Шрифт:
Интервал:
Закладка:
– Вблизи увидеть аэропланы.
По крайней мере, интерес к современным технологиям был налицо. Как жаль, что это была Додо.
– А ты, Лео, тоже хочешь увидеть аэропланы?
Лео прожевал ливерный кнедлик, проглотил и покачал головой.
– Нет, папа. Мне не нравится этот шум. Они так гремят и грохочут.
Алисия сегодня мало участвовала в разговоре, казалось, она была занята своими мыслями. Зато Серафина, которая обычно была довольно молчаливой, попыталась немного разрядить обстановку. Она попросила Додо прочитать только что выученное стихотворение. Лео смог рассказать немного о квартале Фуггерай, который он посетил со своим классом на прошлой неделе. Пауль терпеливо слушал, хвалил, дополнял, обменивался веселыми взглядами с Серафиной, которая была явно довольна его вниманием.

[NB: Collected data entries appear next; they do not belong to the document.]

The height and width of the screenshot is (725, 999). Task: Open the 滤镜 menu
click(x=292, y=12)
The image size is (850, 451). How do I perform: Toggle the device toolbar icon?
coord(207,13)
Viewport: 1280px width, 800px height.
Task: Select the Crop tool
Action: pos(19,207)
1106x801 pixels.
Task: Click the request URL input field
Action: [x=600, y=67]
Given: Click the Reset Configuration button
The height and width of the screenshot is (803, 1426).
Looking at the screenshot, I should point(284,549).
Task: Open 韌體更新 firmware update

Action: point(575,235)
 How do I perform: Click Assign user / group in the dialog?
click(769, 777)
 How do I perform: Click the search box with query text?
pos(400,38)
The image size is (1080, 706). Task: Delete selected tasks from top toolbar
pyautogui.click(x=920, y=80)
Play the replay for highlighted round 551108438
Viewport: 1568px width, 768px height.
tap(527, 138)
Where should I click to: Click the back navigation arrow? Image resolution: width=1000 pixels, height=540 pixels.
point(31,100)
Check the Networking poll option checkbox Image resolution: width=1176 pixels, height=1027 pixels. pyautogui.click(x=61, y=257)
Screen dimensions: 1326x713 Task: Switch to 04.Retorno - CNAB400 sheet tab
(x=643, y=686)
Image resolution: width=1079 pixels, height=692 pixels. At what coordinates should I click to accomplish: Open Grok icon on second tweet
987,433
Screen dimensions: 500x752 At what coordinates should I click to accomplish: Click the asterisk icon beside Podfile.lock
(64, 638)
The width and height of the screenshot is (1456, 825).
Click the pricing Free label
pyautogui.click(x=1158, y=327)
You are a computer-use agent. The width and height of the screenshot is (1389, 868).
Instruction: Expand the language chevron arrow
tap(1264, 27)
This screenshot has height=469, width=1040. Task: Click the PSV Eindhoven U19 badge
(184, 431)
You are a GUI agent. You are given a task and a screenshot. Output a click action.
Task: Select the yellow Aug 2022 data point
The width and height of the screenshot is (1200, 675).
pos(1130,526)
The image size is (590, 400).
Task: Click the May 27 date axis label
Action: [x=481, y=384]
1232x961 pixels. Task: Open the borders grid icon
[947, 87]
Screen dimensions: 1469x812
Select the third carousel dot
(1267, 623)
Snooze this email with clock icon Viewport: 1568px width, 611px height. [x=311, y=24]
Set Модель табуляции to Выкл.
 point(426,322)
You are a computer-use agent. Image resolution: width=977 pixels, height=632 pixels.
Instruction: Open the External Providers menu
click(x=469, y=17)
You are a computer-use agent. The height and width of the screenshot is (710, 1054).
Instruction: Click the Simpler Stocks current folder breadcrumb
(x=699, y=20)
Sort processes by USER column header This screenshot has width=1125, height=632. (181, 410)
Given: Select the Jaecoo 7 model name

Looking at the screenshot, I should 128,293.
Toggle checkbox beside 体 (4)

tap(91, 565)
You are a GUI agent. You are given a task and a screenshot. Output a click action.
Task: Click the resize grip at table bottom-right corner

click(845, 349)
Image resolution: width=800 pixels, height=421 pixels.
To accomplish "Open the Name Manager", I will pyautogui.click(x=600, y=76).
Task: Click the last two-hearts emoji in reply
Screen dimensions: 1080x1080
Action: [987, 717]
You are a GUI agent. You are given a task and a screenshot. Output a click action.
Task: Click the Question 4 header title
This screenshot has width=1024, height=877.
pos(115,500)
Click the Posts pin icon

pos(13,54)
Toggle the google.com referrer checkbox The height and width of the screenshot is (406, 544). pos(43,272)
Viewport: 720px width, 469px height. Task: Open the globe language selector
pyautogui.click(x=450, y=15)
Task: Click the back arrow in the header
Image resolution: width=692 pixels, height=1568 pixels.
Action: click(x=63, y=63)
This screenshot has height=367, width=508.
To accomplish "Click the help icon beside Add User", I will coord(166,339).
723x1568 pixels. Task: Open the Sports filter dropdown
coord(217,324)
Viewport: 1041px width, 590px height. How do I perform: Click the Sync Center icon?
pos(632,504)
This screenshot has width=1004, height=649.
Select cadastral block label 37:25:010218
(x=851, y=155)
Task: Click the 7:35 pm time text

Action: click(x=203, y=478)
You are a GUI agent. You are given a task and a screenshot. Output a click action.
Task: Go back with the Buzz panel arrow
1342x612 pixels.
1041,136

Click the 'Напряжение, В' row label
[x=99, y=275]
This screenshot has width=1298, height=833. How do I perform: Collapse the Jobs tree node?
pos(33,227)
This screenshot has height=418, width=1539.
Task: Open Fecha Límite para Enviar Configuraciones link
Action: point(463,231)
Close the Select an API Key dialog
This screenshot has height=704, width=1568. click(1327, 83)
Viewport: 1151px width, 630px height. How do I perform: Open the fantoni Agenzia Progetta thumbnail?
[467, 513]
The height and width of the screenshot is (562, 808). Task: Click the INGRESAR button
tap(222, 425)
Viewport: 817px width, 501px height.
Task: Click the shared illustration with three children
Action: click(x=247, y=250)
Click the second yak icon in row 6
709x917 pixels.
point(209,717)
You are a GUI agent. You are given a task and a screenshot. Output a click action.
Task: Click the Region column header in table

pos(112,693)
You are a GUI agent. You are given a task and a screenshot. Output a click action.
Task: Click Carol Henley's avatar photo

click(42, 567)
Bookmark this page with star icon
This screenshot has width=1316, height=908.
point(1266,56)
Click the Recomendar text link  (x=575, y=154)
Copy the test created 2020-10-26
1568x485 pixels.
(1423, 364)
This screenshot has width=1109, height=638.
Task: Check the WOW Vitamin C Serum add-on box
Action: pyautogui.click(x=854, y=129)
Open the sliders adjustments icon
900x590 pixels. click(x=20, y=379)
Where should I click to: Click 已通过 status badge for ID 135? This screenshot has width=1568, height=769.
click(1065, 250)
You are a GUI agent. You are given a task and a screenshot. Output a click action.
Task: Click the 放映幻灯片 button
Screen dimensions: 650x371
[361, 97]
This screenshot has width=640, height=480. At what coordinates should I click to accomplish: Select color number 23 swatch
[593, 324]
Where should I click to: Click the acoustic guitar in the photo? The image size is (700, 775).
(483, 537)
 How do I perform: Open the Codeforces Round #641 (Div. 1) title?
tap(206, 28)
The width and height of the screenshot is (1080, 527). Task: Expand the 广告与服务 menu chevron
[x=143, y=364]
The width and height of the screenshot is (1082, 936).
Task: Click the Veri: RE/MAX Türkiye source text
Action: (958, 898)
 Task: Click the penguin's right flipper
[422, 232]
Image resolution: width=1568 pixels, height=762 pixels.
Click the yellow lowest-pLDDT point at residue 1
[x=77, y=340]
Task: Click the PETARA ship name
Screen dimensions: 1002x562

После десерта Алисия разрешила детям встать из-за стола, гувернантка тоже покинула столовую. Пауль остался наедине с матерью.
– Хочешь мокко, мама?
– Спасибо, Пауль. Но у меня давление зашкаливает. – Он, стараясь сохранять спокойствие, налил себе чашку мокко, добавил сахар и размешал. – Я на днях беседовала с госпожой директрисой Вислер.
Ага. Старая сплетница снова открыла ящик Пандоры. У нее дома их, наверное, целый шкаф.
– Мама, пожалуйста, будь краткой. Ты же знаешь, что мне нужно вернуться на фабрику. – Это замечание было неразумным, потому что теперь она утверждала, что он такой же, как отец. У него никогда не было времени на семью – он всегда был занят фабрикой. – Пожалуйста, мама. Скажи мне, что тебя беспокоит.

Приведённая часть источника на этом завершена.